Uranium exploration activity in South Australia continues to grow with over 300 uranium-focused mineral exploration licences and over 100 mineral enterprise licence agreements registered as at September 2009.
Holloway noted that one common independent indicator of exploration activity was the month-by-month assessments and approvals of mineral exploration drilling work programmes. In the July to September 2009 period, the Department of Primary Industries and Resources of South Australia (Pirsa) experienced an increase in drilling work proposals, which appear to be trending back towards the consistently higher levels of 2008.
“Access Economics reinforced this message in October 2009 stating that South Australia is set to become the world's next energy export powerhouse through its uranium reserves, signalling strong potential for further uranium exploration expenditure in 2010,” said Holloway.
South Australia is hosting some 38% of the world's known low-cost uranium reserves, he added.
Diversified miner BHP Billiton owns one of the largest uranium projects within the state.

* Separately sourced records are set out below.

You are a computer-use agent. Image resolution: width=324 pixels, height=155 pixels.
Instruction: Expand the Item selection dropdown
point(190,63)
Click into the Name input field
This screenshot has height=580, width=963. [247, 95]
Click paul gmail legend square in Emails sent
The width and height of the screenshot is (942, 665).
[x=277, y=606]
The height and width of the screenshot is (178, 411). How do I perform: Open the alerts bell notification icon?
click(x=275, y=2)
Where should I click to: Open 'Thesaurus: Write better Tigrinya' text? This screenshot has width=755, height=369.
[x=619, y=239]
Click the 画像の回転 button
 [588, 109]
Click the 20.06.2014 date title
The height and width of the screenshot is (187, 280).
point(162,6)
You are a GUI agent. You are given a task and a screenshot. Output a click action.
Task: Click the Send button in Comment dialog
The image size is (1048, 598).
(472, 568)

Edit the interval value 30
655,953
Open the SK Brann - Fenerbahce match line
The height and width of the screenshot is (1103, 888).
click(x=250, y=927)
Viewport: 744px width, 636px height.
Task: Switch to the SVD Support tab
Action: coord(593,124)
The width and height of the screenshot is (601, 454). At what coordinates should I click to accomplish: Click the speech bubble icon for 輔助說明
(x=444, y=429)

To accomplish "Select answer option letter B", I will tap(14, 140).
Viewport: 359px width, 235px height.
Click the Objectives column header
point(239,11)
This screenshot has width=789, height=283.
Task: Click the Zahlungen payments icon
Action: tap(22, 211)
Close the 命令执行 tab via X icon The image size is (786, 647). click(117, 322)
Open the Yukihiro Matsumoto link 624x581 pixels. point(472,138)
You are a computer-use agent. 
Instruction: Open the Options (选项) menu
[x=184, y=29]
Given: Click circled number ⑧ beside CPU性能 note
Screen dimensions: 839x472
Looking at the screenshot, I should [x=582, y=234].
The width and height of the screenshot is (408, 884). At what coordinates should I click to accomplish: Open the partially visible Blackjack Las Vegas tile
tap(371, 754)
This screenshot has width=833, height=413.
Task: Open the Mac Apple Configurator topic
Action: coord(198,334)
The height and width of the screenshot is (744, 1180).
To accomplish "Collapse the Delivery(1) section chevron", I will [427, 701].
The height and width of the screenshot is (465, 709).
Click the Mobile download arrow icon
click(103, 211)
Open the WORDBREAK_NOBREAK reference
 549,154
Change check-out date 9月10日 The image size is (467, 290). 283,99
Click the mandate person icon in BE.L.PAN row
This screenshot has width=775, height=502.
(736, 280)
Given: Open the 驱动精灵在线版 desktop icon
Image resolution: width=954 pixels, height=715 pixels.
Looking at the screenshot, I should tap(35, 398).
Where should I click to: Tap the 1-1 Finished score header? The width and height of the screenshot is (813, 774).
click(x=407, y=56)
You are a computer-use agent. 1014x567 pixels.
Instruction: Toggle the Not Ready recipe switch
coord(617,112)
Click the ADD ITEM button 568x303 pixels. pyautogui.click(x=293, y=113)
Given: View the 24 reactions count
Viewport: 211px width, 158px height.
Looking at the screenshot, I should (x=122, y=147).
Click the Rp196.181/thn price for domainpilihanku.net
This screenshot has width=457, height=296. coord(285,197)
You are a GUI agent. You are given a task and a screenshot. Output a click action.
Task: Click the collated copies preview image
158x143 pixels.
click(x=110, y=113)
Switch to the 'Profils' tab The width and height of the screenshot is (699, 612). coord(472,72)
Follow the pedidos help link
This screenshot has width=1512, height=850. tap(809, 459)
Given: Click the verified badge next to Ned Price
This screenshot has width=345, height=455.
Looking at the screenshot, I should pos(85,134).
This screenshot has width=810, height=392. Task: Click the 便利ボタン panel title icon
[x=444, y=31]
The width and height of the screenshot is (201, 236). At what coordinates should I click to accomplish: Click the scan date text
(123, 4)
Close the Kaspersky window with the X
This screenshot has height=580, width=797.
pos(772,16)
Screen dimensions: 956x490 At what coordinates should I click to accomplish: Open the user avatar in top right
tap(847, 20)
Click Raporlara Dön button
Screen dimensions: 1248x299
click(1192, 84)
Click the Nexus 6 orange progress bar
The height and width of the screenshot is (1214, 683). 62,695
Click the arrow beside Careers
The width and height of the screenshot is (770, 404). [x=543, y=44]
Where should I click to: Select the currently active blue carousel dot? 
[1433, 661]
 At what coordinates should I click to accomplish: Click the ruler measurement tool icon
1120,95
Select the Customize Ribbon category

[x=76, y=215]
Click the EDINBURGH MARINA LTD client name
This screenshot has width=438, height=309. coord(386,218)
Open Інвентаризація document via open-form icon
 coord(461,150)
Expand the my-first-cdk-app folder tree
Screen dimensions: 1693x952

Holloway noted that the South Australian Government has also been working hard to facilitate the expansion of the Olympic Dam copper/gold/uranium mine.
BHP Billiton is proposing the creation of an openpit mine, which would deliver a sixfold increase in production.
“According to information provided in the draft environmental impact statements (EIS), the planned expansion would make Olympic Dam the world’s largest uranium mine and the world’s third-biggest copper mine, ” said Holloway.
The impact of the expansion on the state’s economy would be significant, he added. BHP Billiton estimates that the mine’s contribution to gross state product would increase by A$6,9-billion a year when the Olympic Dam reaches full operating capacity.
BHP Billiton also indicates in the EIS that the expansion will create up to 7 700 construction and short-term jobs during the 11-year period before full production is reached. The operations workforce at Olympic Dam will also double to more than 8 000.
“In response to the complexity of the expansion the Rann-led government has allocated A$6,2-million over seven years to 2012/13 to the Olympic Dam task force.”
The role of the task force is to facilitate the project, coordinate all regulatory matters, ensure that there are opportunities for local industry to participate in the project, and to maximise job opportunities. It also had to ensure that indigenous economic development opportunities arose from the project.
“The South Australian government is navigating its way through the world’s largest mine expansion with one very clear goal, ensuring the development of one of the world’s great mines with a commitment to world’s best mining practice,” Holloway said.
Despite a slight drop in volume, the value of Australian uranium exports exceeded A$1-billion for the first time during 2008/9.